US Justice Department backs Congress' green light for Ponca Tribe's property in Iowa

US appeals court urged by Iowa and Nebraska to reverse tribal casino approval

While the case was before the district court in 2018, Nebraska's Ponca Tribe constructed and opened a gaming facility, Prairie Flower, on the Carter Lake parcel in Iowa.
2021-04-15
Reading time 2:09 min
Both states and Council Bluffs argued Tuesday that the Poncas’ Carter Lake land, where Prairie Flower Casino is placed, was not eligible for federal designation as “restored lands” under the 1990 Ponca Restoration Act. A lawyer for the U.S. Justice Department said the Congress intended to make an exception that permitted the casino.

Iowa and Nebraska state representatives told a federal appeals court Tuesday that a tribal casino on the border of both states should not have been approved by the federal government because the site purchased by the Ponca Tribe does not qualify as an Indian gaming establishment.

Iowa Assistant Attorney General John Lundquist told the St. Louis-based Eighth Circuit that the question for the three-judge panel is whether Congress created an exception in federal Indian gaming law that allowed Prairie Flower Casino on Iowa land acquired by Nebraska’s Ponca Tribe far beyond its historic reservation. Lundquist argued that it did not, Courthouse News Service reports.

Mary Gabrielle Sprague, a lawyer for the U.S. Justice Department, told the judges that when the statute is read in its entirety and in the context of related Indian lands regulation, it’s clear that Congress intended to make an exception that permitted the casino.
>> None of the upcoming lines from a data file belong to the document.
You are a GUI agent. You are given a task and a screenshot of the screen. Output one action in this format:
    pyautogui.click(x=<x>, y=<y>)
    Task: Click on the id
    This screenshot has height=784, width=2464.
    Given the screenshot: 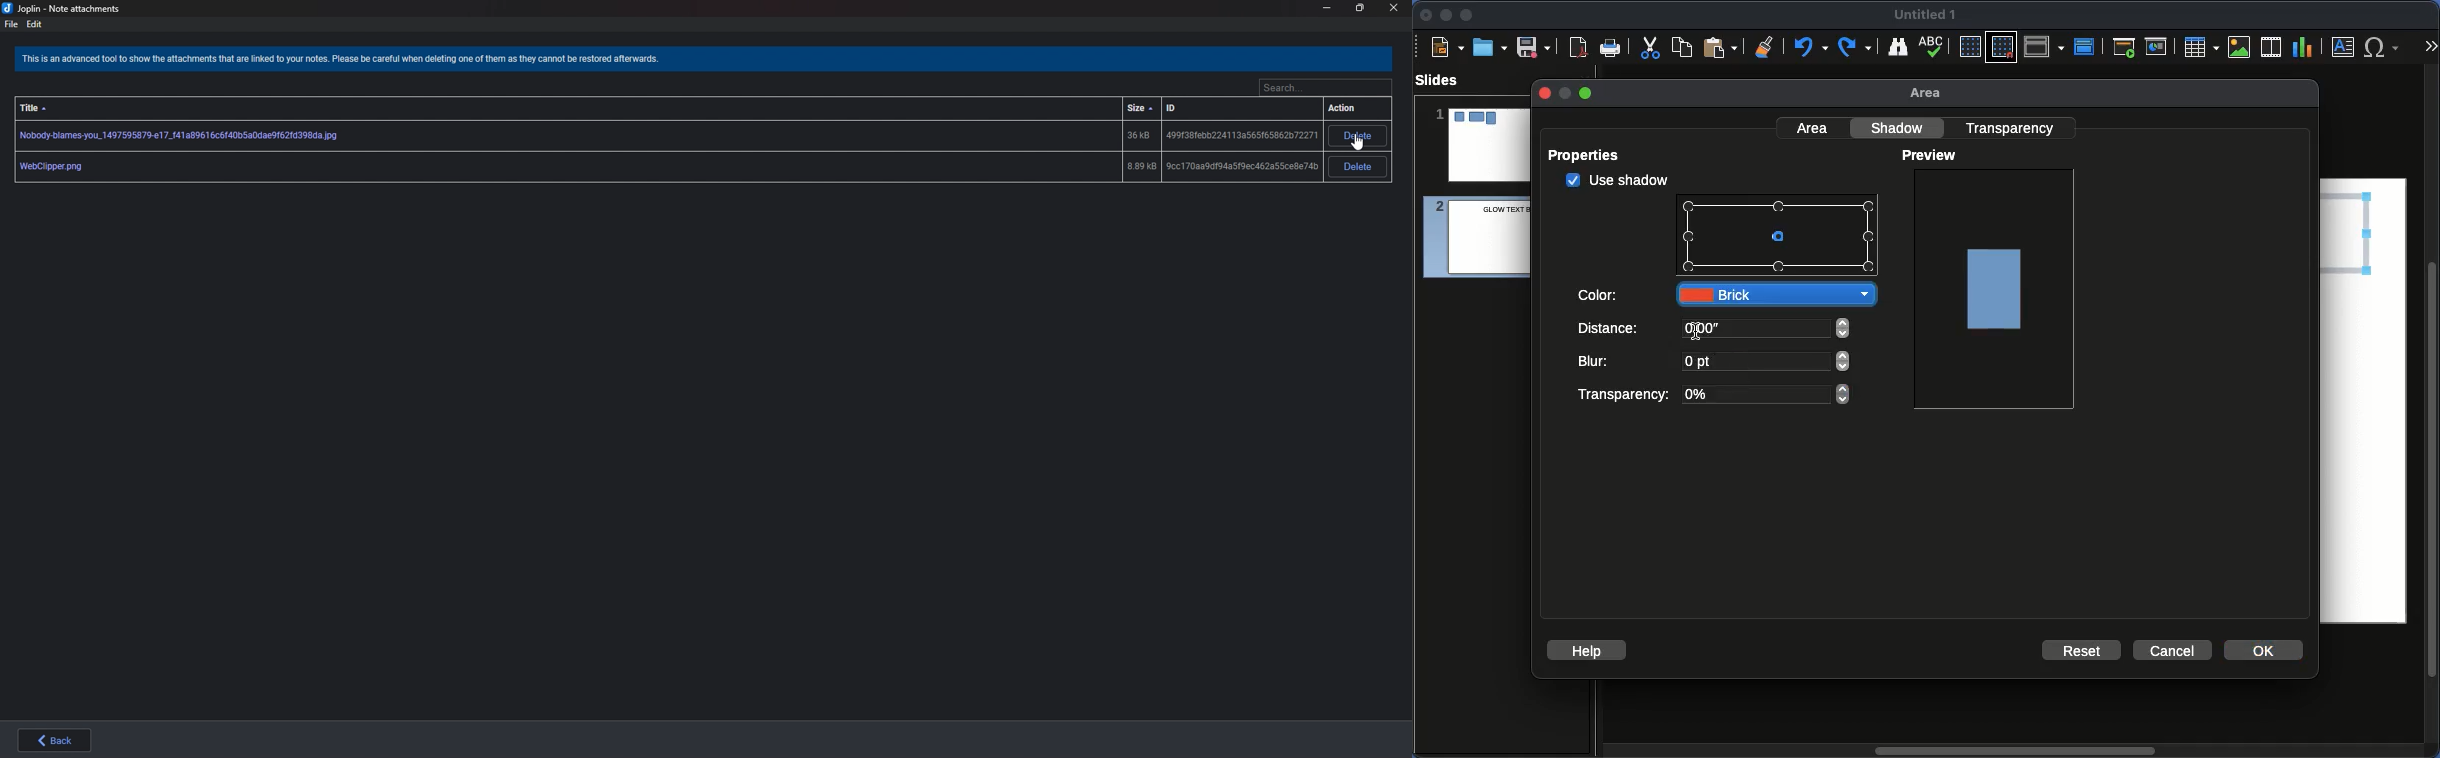 What is the action you would take?
    pyautogui.click(x=1179, y=108)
The Ponca Tribe of Nebraska purchased the 4.8-acre site in Carter Lake, Iowa, in 1999, and originally planned to build a health clinic for tribal members there. Eighteen years later, the tribe instead got permission from the National Indian Gaming Commission to build a casino. The city of Council Bluffs, Carter Lake’s neighbor, filed suit in federal court to block the casino, and was joined by Nebraska and Iowa as intervenors.

The states and Council Bluffs claim the Poncas’ Carter Lake land was not eligible for federal designation as “restored lands” under the 1990 Ponca Restoration Act, in which Congress allowed the Ponca to expand their lands to compensate for the loss of the tribe’s historic reservation. The plaintiffs argue that the Ponca Restoration Act limited the tribe to adding land in only two specified Nebraska counties – Boyd and Knox — 100 miles from Carter Lake.

U.S. District Judge Stephanie Rose in Des Moines ruled in 2019 against the plaintiffs, whose appeal was heard by the Eighth Circuit on Tuesday. While the case was before the district court in 2018, the tribe constructed and opened a gaming facility, Prairie Flower, on the Carter Lake parcel.

“The court need not look any farther than the language used in the Restoration Act to find the answer: Knox and Boyd counties in Nebraska are the only geographic areas specifically identified in the [Ponca Restoration Act] as areas where the secretary can take land into trust for the benefit of the tribe,” Lundquist said.

The Justice Department’s attorney said the court should look at the issue more broadly. “When you look at where that land was expected to be taken into trust,” Sprague said, the statute “defines a large service area of 16 counties where the Ponca people live. Congress did not want to move the Ponca people back to their historic reservation in Boyd and Knox counties. They thought that would be a recipe for disaster. So they instead expressed clear intent to allow the Ponca people to remain living where they were living and to provide services to them.”